Newly-developed lensless camera uses neural network and transformer to produce sharper images faster

Digital cameras typically require lenses to focus incoming light on an image sensor. While technology has continually improved, allowing for more compact camera systems, they are nonetheless limited by physics. A lens can only be so small, and the distance between the lens and a sensor so short. This is where ‘lensless’ cameras come in. Unburdened by the physical limitations of optical design, lensless cameras can be much smaller. Professor Masahiro Yamaguchi of the Tokyo Institute of Technology, a co-author of a research paper about a new approach to lensless camera design, said, ‘Without the limitations of a lens, the lensless camera could be ultra-miniature, which could allow new applications that are beyond our imagination.’

The idea for a lensless camera itself isn’t new. We’ve seen it before, including a single-pixel lensless camera in 2013 and, more recently, a much smaller lensless camera in 2017. A lensless camera, which comprises an image sensor and a thin mask in front of the sensor that encodes information from a given scene, requires mathematical reconstruction to produce a detailed image. While a traditional camera with an optical lens uses the glass inside its lens to achieve focus and immediately produce a sharp image, a lensless camera instead encodes light and must then reconstruct a blurry, out-of-focus image into something useful.

As its name suggests, a lensless camera omits a traditional optical lens altogether. Instead, it includes only a sensor and a mask. There’s no way for the camera to focus light on the image sensor, so a detailed image must be reconstructed using an encoded pattern and information about how light interacts with the mask and image sensor. Previous approaches have reconstructed an image using an algorithm derived from a physical model. The new method developed by researchers at the Tokyo Institute of Technology instead relies upon a novel deep learning system, resulting in better results that don’t rely on an accurate physical approximation.

Credit: Xiuxi Pan / Tokyo Institute of Technology

A group of researchers at Tokyo Tech, including professor Yamaguchi, have created a new reconstruction technique that promises improved image quality and significantly faster processing, two issues that have held back some other lensless cameras.

Earlier lensless cameras, like the one developed by Bell Labs in 2013 and CalTech’s camera in 2017, relied upon methods to control light hitting the image sensor and perform sophisticated measurements of how light interacts with the specific, physical mask and image sensor, to then reconstruct an image. Without a way to focus light, a lensless camera captures a blurry image, which must be reconstructed into a sharper image using an algorithm. By understanding how the light interacts with a thin mask in front of the image sensor, an algorithm can decode the light information and reconstruct a focused scene. However, the decoding process is extremely challenging and resource-intensive. Beyond requiring time, generating good image quality requires a perfect physical model. If an algorithm is based on an inaccurate approximation of how light interacts with the mask and sensor, the camera system will falter.

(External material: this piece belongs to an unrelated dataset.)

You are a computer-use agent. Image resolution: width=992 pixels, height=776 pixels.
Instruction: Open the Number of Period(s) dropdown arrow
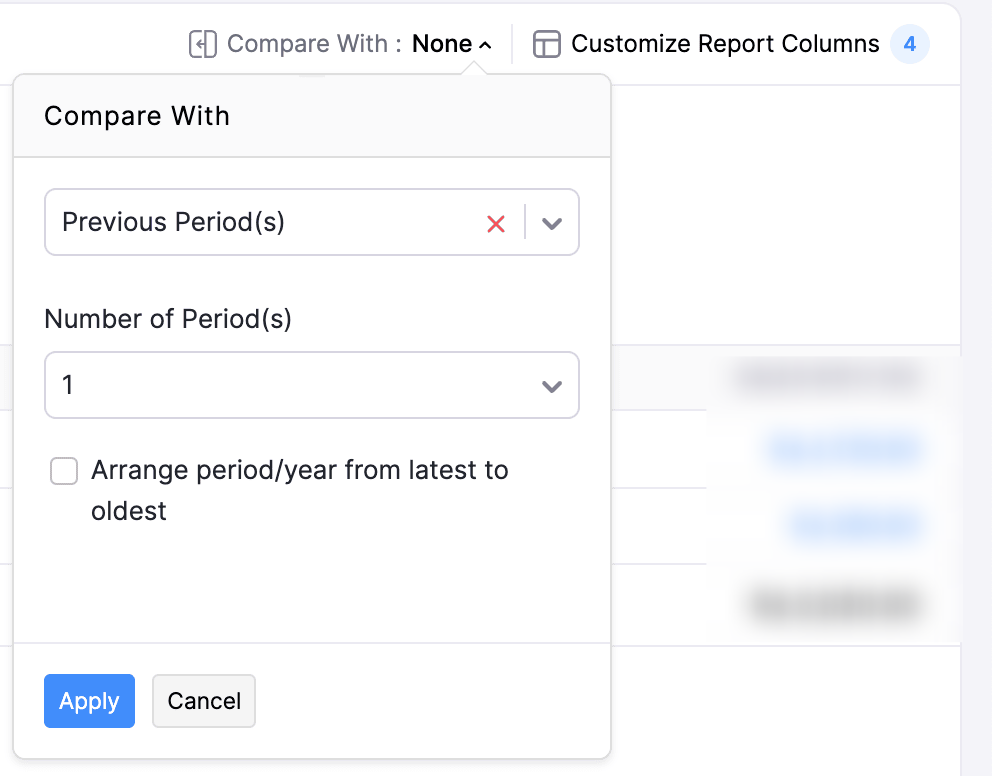[552, 386]
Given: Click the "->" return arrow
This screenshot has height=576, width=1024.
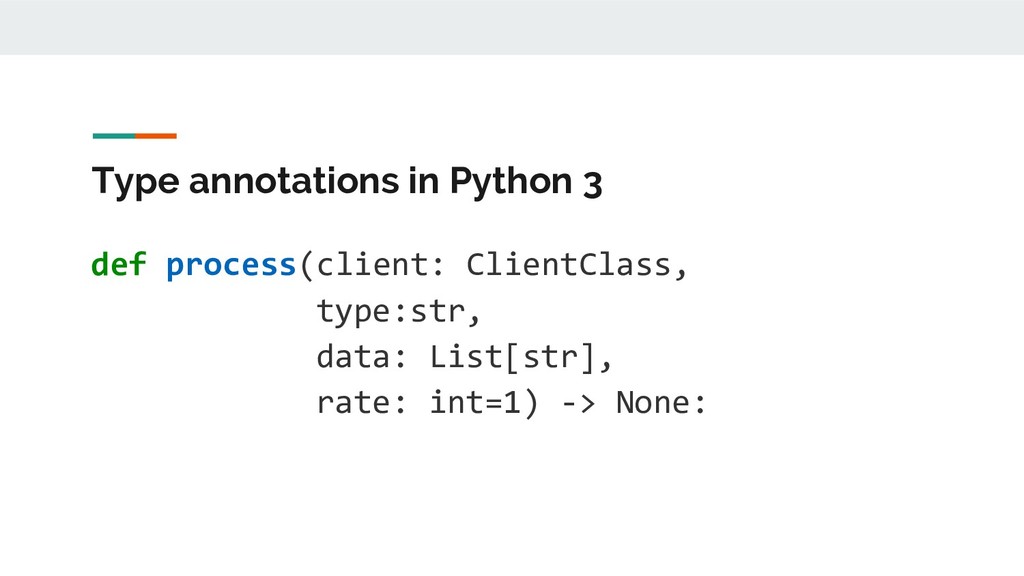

Instead of using a model-based decoding approach, the Tokyo Tech team developed a reconstruction method that relies upon deep learning. Existing deep learning methods using convolutional neural networks (CNN) aren’t efficient enough to solve the problem. As outlined by Phys.org, the issue is that a “CNN processes the image based on the relationships of neighboring ‘local’ pixels, whereas lensless optics transform local information in the scene into overlapping ‘global’ information on all the pixels of the image sensor, through a property called ‘multiplexing.”

Here we can see the new lensless camera. It includes an image sensor and a mask that is 2.5mm from the sensor. The mask is built using chromium deposition in a synthetic-silica plate. It has an aperture size of 40×40 μm.

Credit: Xiuxi Pan / Tokyo Institute of Technology

The new research relies upon a novel machine learning algorithm. It’s based upon a technique called Vision Transformer (ViT), and it promises improved global reasoning. As Phys writes, “The novelty of the algorithm lies in the structure of the multistage transformer blocks with overlapped ‘patchify’ modules. This allows it to efficiently learn image features in a hierarchical representation. Consequently, the proposed method can well address the multiplexing property and avoid the limitations of conventional CNN-based deep learning, allowing better image reconstruction.”

Vision Transformer (ViT) is leading-edge machine learning technique, which is better at global feature reasoning due to its novel structure of the multistage transformer blocks with overlapped ‘patchify’ modules. This allows it to efficiently learn image features in a hierarchical representation, making it able to address the multiplexing property and avoid the limitations of conventional CNN-based deep learning, thereby allowing better image reconstruction.

Caption credit: Phys. Image credit: Xiuxi Pan / Tokyo Institute of Technology

The proposed method, using neural networks and a connected transformer, promises improved results. Further, reconstruction errors are reduced, and computing times are shorter. The team believes that the method can be used for real-time capture of high-quality images, something that has eluded previous lensless cameras.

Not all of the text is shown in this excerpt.